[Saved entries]
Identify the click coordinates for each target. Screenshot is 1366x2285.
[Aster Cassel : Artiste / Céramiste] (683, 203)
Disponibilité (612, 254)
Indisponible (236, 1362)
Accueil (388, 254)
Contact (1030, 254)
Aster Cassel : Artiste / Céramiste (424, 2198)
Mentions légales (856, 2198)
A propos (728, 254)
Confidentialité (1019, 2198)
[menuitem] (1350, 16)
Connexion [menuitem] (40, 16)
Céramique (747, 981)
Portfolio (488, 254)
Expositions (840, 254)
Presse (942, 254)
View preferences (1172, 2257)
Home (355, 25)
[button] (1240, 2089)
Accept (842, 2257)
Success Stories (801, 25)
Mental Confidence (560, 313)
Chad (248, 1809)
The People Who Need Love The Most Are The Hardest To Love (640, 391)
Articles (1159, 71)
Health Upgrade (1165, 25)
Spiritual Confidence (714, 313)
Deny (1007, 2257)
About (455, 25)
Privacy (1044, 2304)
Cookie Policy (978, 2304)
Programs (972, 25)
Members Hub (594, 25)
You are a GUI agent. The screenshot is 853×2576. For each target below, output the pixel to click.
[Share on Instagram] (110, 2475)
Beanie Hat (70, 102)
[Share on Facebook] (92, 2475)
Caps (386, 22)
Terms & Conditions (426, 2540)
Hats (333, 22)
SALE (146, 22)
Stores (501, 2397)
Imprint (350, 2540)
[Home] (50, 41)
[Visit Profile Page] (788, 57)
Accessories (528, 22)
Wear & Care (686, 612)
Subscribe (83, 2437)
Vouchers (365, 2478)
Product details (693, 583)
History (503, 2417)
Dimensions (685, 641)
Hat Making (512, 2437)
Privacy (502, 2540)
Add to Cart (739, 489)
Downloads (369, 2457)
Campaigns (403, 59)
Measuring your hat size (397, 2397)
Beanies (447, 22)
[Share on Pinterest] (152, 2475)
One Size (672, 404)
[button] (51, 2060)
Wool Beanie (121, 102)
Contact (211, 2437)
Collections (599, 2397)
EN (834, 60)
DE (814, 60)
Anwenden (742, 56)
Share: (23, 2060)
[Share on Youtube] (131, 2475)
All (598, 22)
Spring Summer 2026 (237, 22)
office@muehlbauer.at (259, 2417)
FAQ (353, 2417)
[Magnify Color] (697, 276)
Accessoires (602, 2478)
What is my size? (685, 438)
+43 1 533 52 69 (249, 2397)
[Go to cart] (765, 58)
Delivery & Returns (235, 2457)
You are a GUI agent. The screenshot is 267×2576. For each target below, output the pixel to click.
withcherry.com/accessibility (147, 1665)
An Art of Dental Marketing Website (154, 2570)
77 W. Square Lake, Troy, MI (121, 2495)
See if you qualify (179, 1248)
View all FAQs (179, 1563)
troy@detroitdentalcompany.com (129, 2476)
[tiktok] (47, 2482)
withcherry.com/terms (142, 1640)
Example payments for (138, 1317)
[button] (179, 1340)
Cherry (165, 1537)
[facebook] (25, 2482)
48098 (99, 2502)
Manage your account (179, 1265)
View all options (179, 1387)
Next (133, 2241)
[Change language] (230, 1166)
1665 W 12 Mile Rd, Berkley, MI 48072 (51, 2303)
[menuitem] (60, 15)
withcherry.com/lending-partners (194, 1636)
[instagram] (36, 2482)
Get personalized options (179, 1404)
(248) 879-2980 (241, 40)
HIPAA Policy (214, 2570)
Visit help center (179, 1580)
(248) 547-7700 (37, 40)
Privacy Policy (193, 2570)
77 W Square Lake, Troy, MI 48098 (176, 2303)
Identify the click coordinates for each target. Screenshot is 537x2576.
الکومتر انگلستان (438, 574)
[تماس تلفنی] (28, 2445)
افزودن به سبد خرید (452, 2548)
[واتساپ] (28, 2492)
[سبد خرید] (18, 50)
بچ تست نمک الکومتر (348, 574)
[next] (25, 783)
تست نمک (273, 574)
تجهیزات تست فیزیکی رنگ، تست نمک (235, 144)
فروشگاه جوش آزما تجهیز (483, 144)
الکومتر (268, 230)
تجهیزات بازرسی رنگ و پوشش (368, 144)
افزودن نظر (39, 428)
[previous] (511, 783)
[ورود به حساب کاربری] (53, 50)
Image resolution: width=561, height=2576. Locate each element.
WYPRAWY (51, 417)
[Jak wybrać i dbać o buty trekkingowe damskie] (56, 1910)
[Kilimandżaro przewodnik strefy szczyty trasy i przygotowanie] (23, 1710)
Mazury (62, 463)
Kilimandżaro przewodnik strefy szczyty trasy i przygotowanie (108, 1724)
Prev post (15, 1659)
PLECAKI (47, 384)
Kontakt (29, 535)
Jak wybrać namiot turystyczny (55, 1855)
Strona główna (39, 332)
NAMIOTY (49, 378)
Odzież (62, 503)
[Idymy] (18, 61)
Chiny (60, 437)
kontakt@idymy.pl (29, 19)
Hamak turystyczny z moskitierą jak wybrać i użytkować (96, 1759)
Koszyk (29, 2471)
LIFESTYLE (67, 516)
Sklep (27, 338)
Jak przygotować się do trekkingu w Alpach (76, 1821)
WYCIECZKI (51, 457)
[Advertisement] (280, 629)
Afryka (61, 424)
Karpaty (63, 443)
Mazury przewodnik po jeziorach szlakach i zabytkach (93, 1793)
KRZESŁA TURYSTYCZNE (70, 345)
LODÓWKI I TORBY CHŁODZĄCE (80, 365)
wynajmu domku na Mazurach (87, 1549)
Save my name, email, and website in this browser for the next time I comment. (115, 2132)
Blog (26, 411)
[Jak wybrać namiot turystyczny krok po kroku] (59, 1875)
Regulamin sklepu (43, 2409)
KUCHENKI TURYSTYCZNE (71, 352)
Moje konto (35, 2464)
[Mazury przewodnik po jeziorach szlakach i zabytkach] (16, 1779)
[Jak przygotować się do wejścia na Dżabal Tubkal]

Instructions for the task: Repeat the data word for word, starting at its first line and stopping after the line that contains "[Share on Pinterest] (152, 2475)".

Solution for this exercise:
Identify the click coordinates for each target. Screenshot is 1366x2285.
[Aster Cassel : Artiste / Céramiste] (683, 203)
Disponibilité (612, 254)
Indisponible (236, 1362)
Accueil (388, 254)
Contact (1030, 254)
Aster Cassel : Artiste / Céramiste (424, 2198)
Mentions légales (856, 2198)
A propos (728, 254)
Confidentialité (1019, 2198)
[menuitem] (1350, 16)
Connexion [menuitem] (40, 16)
Céramique (747, 981)
Portfolio (488, 254)
Expositions (840, 254)
Presse (942, 254)
View preferences (1172, 2257)
Home (355, 25)
[button] (1240, 2089)
Accept (842, 2257)
Success Stories (801, 25)
Mental Confidence (560, 313)
Chad (248, 1809)
The People Who Need Love The Most Are The Hardest To Love (640, 391)
Articles (1159, 71)
Health Upgrade (1165, 25)
Spiritual Confidence (714, 313)
Deny (1007, 2257)
About (455, 25)
Privacy (1044, 2304)
Cookie Policy (978, 2304)
Programs (972, 25)
Members Hub (594, 25)
You are a GUI agent. The screenshot is 853×2576. For each target below, output the pixel to click.
[Share on Instagram] (110, 2475)
Beanie Hat (70, 102)
[Share on Facebook] (92, 2475)
Caps (386, 22)
Terms & Conditions (426, 2540)
Hats (333, 22)
SALE (146, 22)
Stores (501, 2397)
Imprint (350, 2540)
[Home] (50, 41)
[Visit Profile Page] (788, 57)
Accessories (528, 22)
Wear & Care (686, 612)
Subscribe (83, 2437)
Vouchers (365, 2478)
Product details (693, 583)
History (503, 2417)
Dimensions (685, 641)
Hat Making (512, 2437)
Privacy (502, 2540)
Add to Cart (739, 489)
Downloads (369, 2457)
Campaigns (403, 59)
Measuring your hat size (397, 2397)
Beanies (447, 22)
[Share on Pinterest] (152, 2475)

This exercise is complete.